If you really have to get it in a fabric store, go for pure cotton. (Flax should work, but it's unnecessarily expensive). You need it in plain weave, no twill, satin or anything else. And somewhat loose weave is indeed best, as Joe already mentioned. It should be fairly thin, too. "Standard" muslin will probably work more or less, but not as good as regular cheesecloth, as it's a bit too tightly woven.

Another option is to find out if somebody can sell you gauze meant for dressing wounds. It is loose enough, and untreated. It will allow you to make somewhat soft paneer. If you want to press yours very firm, gauze will probably tear. It is also probably not so easy to find, as nowadays there are other products used for wound dressing.


Use a handkerchief! :) This works well!


Re-inventing the wheel is not always wise. Unless you place no value whatsoever on your time, you can't beat the cost of cheesecloth. You can get it at Walmart for less than a dollar a yard.
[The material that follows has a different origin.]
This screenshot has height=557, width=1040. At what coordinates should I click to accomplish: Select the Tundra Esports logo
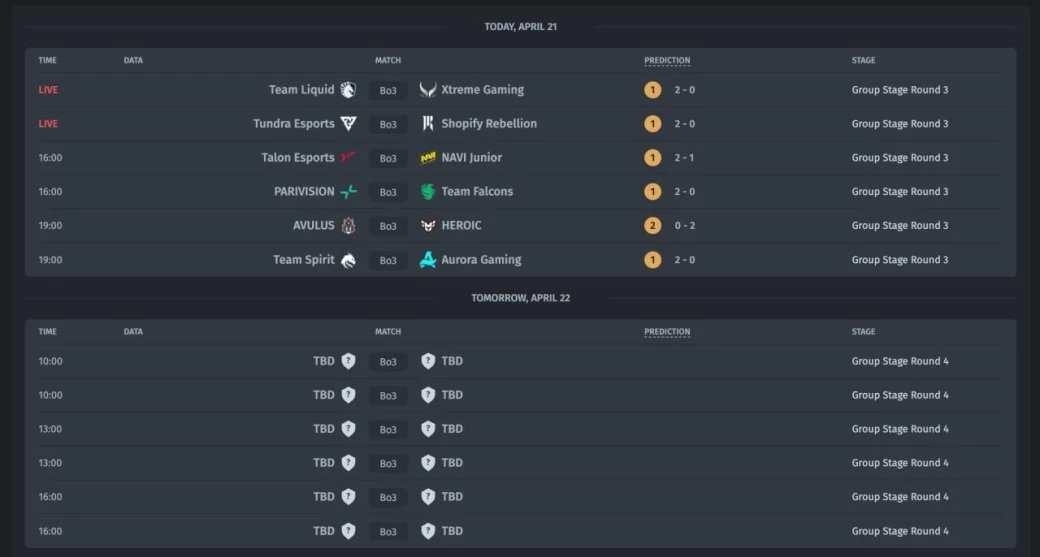[348, 124]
If you're hellbent on making your own, you will need to craft a loom. Use firring strips to make a frame in the desired size. Place headless nails at evenly spaced intervals. Craft a fine toothed comb from wood. Get 100% cotton thread and get weaving (you'll be able to find all the info you need on warping your loom by googling). Off the top of my head, I think you'll pay more for the thread than you would for already woven cheesecloth but, if this is what you want to do, go for it!

  • In my area they where exceptionally hard to come by.